> _SUPPLIED RECORDS_
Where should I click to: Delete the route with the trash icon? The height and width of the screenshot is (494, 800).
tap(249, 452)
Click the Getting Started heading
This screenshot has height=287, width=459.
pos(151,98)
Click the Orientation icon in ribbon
---
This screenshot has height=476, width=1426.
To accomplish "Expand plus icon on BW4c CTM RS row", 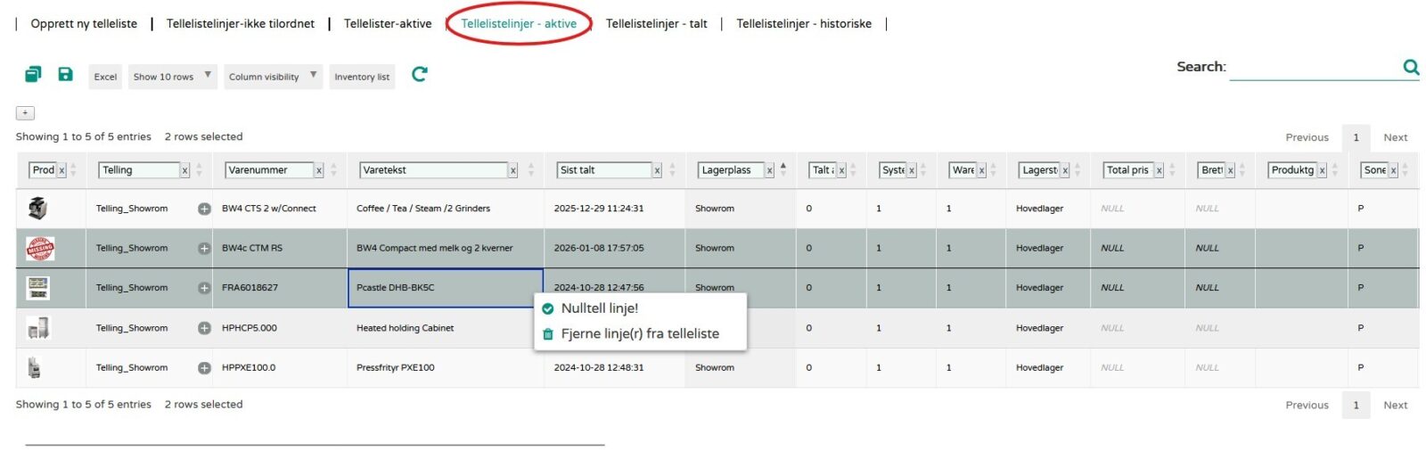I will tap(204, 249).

> _SET EXERCISE_
Transcribe the lines from the line with "Where should I" up to and including the line with "Click the Orientation icon in ribbon".

> _EXERCISE ANSWER_
Where should I click to: Delete the route with the trash icon? The height and width of the screenshot is (494, 800).
tap(249, 452)
Click the Getting Started heading
This screenshot has height=287, width=459.
pos(151,98)
Click the Orientation icon in ribbon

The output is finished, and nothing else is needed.